Su “encauchado” en tiempos de lluvia o su abrigo, que en días soleados servía para tener el brazo izquierdo elegantemente ocupado mientras anticipaba sus pasos con un innecesario pero distinguido bastón en el derecho, era un verdadero tanque de guerra. Dentro de sus bolsillos llevaba no solamente la billetera, sino también generosas provisiones de herramientas para escribir, tanto estilográficas de tinta como lápices, libretitas para tomar notas, alguna revista, la agenda, caramelos “por si se ofrece algo dulce”, medicinas para diversas dolencias que pudieran aquejarnos de improviso, el pañuelo bordado con sus iniciales… y las infaltables bolsitas de papel. Las traía de todos los tamaños imaginables, acordes con la función que eventualmente pudieran desempeñar. Desde las más nimias, por si algún nieto quisiera escupir el caramelo, hasta las de capacidad suficiente para envolver una persona. Las más aparatosas venían cuidadosamente dobladas sobre sí mismas una y otra vez hasta ocupar el mismo volumen que las más pequeñas. De esa manera resultaba fácil mantenerlas clasificadas por tamaño dentro del bolsillo correspondiente y esgrimirlas con satisfacción cuando la necesidad se presentara al son de un “no se preocupe, aquí tengo…”
Pero los escondites no eran solamente los bolsillos. Bajo las solapas, tanto del abrigo como de la levita, transportaba clavadas agujas de distintos tamaños (para hilván para pespunte) previamente enhebradas con hilos de los colores más usuales. No faltaban una buena provisión de alfileres, así como los utilísimos “imperdibles”, todos ellos pinchados en el revés de la solapa respectiva en estricto orden de tamaño. Ni siquiera la guarda del sombrero se salvaba de servir como estuche de algún pertrecho menudo que pudiera llegar a hacer falta.
Una vez equipado el “belito” con su amadura dominguera, y sofocados nosotros con nuestros sobretodos de franela y nuestras respectivas gorras en pleno sol ecuatorial, partíamos rumbo a la plaza. Comenzaba el itinerario: el heladero que anunciaba su producto al son de sus campanitas y las naranjas peladas mágicamente con aquel pelador de manivela, que no he visto en otras latitudes. Contemplábamos a los jugadores de “bolas”, ya adultos, verdaderos profesionales de las canicas. Parábamos para alguna patriótica clase de historia frente a algún monumento y, una vez llegados a nuestro destino, mientras el abuelo disertaba acerca de las diversas guerras de la humanidad o ponderaba los adelantos de la ciencia, nosotros cumplíamos con la parte medular del rito dominical: nos contaban el pelo.
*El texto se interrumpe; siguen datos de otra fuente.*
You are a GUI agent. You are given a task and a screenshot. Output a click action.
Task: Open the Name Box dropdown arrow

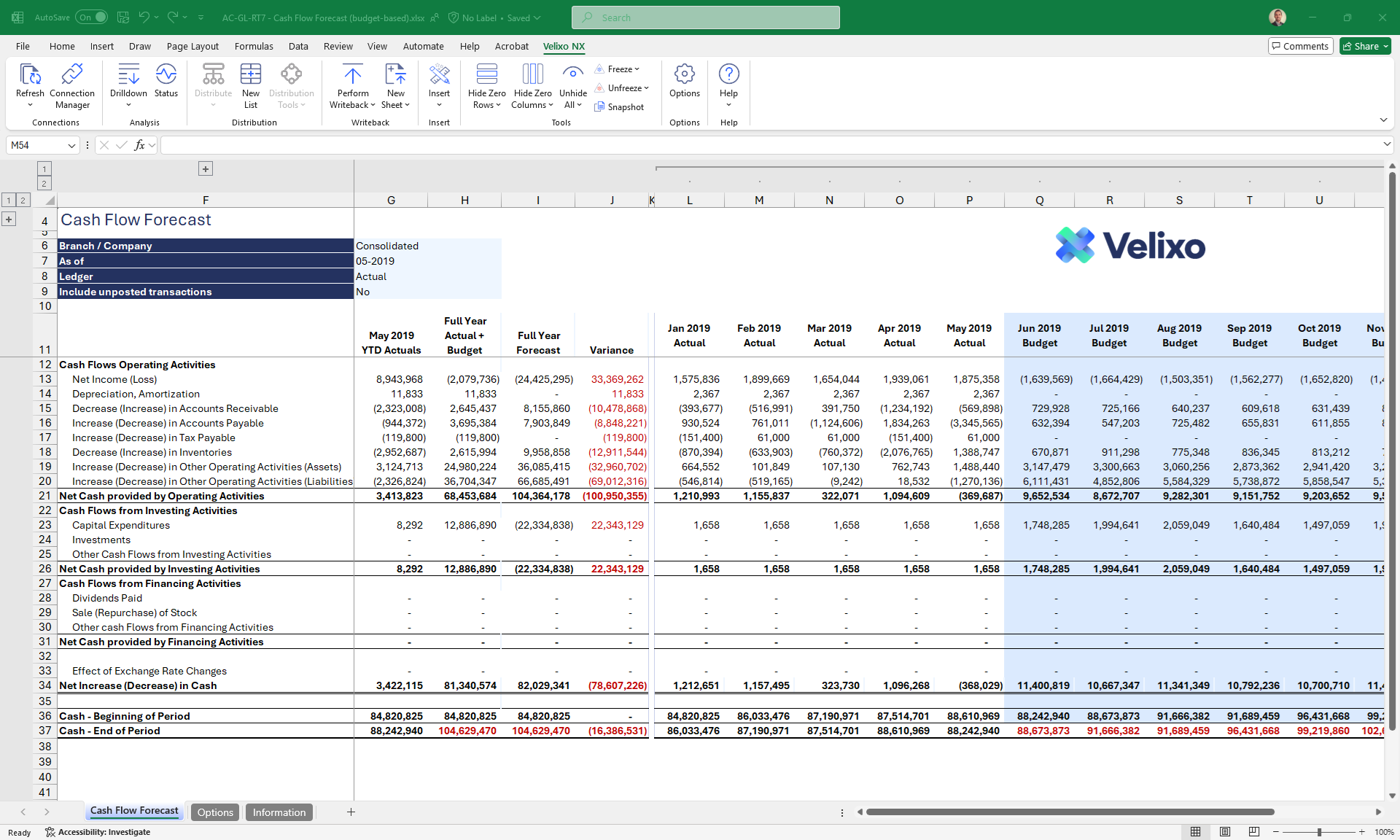(x=71, y=145)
El peluquero tenía traza de ser el mismo que había acicalado al abuelo en su niñez, y no me sorprendería que sea el mismo que, en el mismo asiento de barbero, en la misma covacha bajo el palacio de gobierno, continúe “haciéndoles el pelo” a los nietos de teniente-coronel de hoy mientras escribo estas líneas.
El “corte cadete” era por demás práctico: fácil de peinar, o más bien dicho imposible de despeinar, higiénico y estéticamente detestable. La cabeza quedaba prácticamente rapada, salvo por un breve mechón sobre la frente que indicaba que la apariencia de la víctima no era enteramente accidental, sino que le había sido inflingida por un peluquero de esos de la Plaza Grande. Por otra parte, el precario muñón de pelo que emergía de entre el yermo capilar parecía dejado a propósito para que el abuelo tuviera de dónde sacudirnos, poniéndonos en cintura al grito de “¡guambrito defectuoso!”
En un momento determinado, sin razón aparente, como arrebatado por una inspiración repentina, el belito sacaba su reloj de cadena del respectivo bolsillo del chaleco y, comparando su precisión con la del reloj de la catedral, dictaminaba: “ya es hora”, y emprendíamos el regreso a casa.